Solar Farms – One Rule for Developers, Another for Cornwall Council?

During the last few months the bulk of work carried out by the Strategic Planning Committee has been about Solar Farms. Last Friday this Committee had a further nine to deal with. The reason I believe for the sudden rush is because developers want to get their planning permission all sorted before the deadline of August the 1st. This deadline is the Governments cut-off point to the generous Feed in Tariff (FiT) that’s paid for any energy produced. After this date the FiT dramatically drops, and in most cases will mean Solar Farms would be unviable.
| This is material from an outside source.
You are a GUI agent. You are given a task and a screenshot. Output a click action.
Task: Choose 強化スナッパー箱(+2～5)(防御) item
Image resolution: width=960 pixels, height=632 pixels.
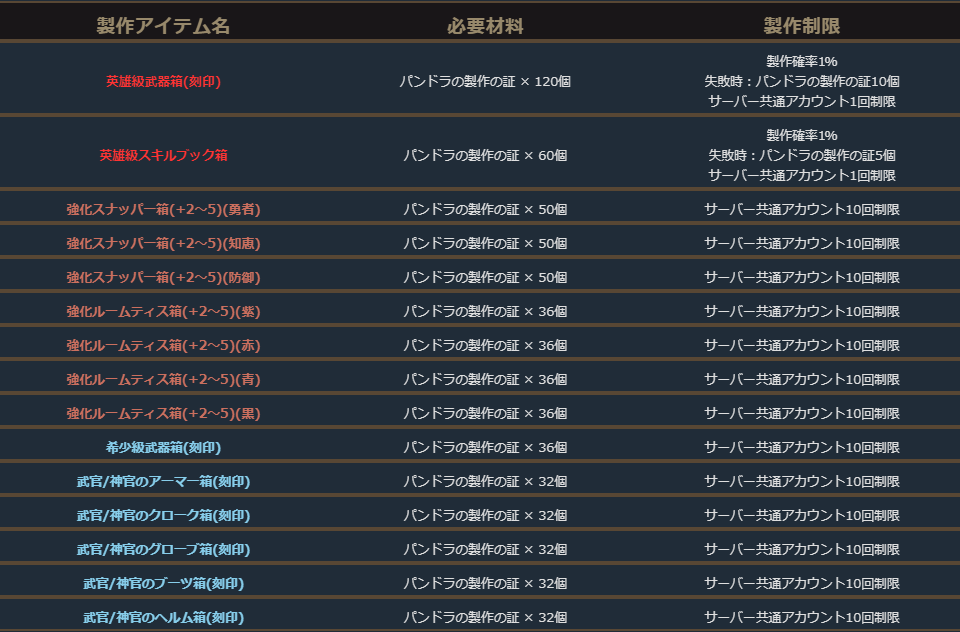(x=163, y=277)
Generally most applications are passed due to the strong local support and planning policy that favours renewable energy. Unlike Wind Farms, developers of Solar Farms have realised one major key to success is the community benefit the local population receives. The ‘standard price’ is £5,000 per MW per year and with the average farm being 5MW, the benefit can be as much £20,000 per year. It does not take a mathematician to work out that £20k per year over 25 years is a considerable pot of money that a community can spend on projects of it’s choosing.

This figure had been working well, that’s until Cornwall Council put in it’s own application for a Solar Farm. In the report the community benefit seemed on face value ok, it was only when questions were asked the benefits turns out not to be very much. It was claimed in this report that there would be a Visitor Centre for use for educational purposes. This turned out not to be a building, but a virtual centre that most people in the real world would call a web-site.

It was when we got onto the amount of money this application would give to the community things got a little unstuck. This application offered £20k, not per year, but for the whole of the 25 year lifespan of the farm. This point rankled many of the Committee, not just because it was a pittance of £800 per year, but more worryingly this could been seem as favouritism because it was a Council application. Developers could (and many would) have claimed they were being asked to pay a ‘standard price’ and Cornwall Council not having to pay the same price. The perception of not being treated fairly and equally because it was a Cornwall Council application and it was being dealt by Cornwall Council Committee.

This point was backed up by legal advice when this question was asked by members of the Committee. I will though point out that it was claimed any profit from this Solar Farm would be put into front line services, which If true I very much welcome. Even if all profits were put into services there is still no reason why similar application should be treated differently.

In the end the application was deferred for those concerns to be worked out before any permission is given. You may feel that a Planning Committee would just rubber-stamp any application by it’s own Council, but this is far from the case. From my experience, Councillors will make sure every application is treated fairly and there is consistency when it comes to similar applications.

I am not sure how the Executive took this news, but I can imagine one or two WTFs were said aloud when hearing this news.

One comment

  • Mathew Morgan

    This is such an interesting point!

    I am currently working on my dissertation comparing community and commercial developments in the SW, so have a good understanding of community funds and benefits from renewable projects.

    Firstly, it is great to see that a level of £5000 per MW for solar is being offered by developers, as in the past wind projects have offered at most £2000 per MW. Maybe developers have finally realised that having the community support prevents issues through planning!

    After my summer internship working for a local community wind developer I spent a lot of time trying to understand community benefits. Once I understood them, it was a given. The people being affected by projects should benefit.

    I also attended a few planning meetings for various Cornwall based wind projects and it soon came apparent that the opposition groups just wanted some sort of community benefit. On these grounds, councillors and planning officials found it hard to support the applications from developers.

    But for Cornwall Council then to go against their own policies and guidelines by offering such a pittance for a community fund is incredible! I feel that Cornwall Council (and all the councils nationwide) need some education on the profits that developments can make and what the community should receive in terms of benefits.

    With a greater understanding it could be said that everyone would win; Community fund leading to regeneration, renewable development helping to meet 2020 targets and easier planning with less opposition.

    Community funds are the way forward, for Cornwall Council to be going backwards and not leading the way seems ridiculous to me.